[Start of Input material]

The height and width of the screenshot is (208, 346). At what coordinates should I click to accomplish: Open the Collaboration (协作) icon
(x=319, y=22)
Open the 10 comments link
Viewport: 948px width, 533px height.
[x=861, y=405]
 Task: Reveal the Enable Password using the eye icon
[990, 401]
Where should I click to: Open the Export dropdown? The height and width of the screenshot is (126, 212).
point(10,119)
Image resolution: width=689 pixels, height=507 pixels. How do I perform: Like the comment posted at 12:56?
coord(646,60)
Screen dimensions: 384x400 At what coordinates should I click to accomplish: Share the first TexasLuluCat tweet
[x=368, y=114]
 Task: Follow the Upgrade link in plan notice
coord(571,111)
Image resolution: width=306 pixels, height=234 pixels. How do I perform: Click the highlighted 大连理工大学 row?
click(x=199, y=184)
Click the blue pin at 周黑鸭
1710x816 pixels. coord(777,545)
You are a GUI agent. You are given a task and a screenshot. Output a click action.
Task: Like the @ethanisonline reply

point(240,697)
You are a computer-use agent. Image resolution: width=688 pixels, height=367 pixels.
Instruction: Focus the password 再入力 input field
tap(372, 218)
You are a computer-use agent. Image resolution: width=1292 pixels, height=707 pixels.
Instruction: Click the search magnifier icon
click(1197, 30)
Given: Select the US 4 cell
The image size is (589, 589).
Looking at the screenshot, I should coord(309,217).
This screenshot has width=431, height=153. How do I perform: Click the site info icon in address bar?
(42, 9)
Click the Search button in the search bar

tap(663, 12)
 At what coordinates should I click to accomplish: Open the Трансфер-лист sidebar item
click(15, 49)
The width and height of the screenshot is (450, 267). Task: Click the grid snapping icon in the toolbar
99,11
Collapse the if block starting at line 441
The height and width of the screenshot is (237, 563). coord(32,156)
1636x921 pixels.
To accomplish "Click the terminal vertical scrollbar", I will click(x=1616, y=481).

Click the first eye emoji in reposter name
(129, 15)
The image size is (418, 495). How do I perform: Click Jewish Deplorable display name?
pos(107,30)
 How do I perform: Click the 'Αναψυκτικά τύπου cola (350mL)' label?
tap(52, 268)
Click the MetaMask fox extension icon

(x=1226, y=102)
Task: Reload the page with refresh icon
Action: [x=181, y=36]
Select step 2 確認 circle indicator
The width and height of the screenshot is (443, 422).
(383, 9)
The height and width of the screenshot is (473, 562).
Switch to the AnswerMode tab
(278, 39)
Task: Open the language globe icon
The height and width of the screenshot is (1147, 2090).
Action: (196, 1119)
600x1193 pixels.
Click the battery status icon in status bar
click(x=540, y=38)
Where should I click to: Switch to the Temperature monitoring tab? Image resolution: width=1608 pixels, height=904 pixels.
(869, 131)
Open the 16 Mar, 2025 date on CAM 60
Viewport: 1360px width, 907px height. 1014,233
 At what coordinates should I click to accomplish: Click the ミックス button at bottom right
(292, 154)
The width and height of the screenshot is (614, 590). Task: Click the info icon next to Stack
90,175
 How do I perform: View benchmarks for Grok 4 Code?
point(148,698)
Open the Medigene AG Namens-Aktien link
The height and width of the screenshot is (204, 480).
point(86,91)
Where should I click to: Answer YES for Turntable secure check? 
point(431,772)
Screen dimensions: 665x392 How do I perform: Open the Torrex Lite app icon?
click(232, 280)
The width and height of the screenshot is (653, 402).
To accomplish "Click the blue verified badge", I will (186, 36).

[End of Input material]

> _Aim_: Reproduce the stretch of records from the line containing "Screen dimensions: 665x392" through the end of the records, requests included, and shift every coordinate in the answers up by 82.

> _Written response_:
Screen dimensions: 665x392 How do I perform: Open the Torrex Lite app icon?
click(314, 362)
The width and height of the screenshot is (653, 402).
To accomplish "Click the blue verified badge", I will (268, 118).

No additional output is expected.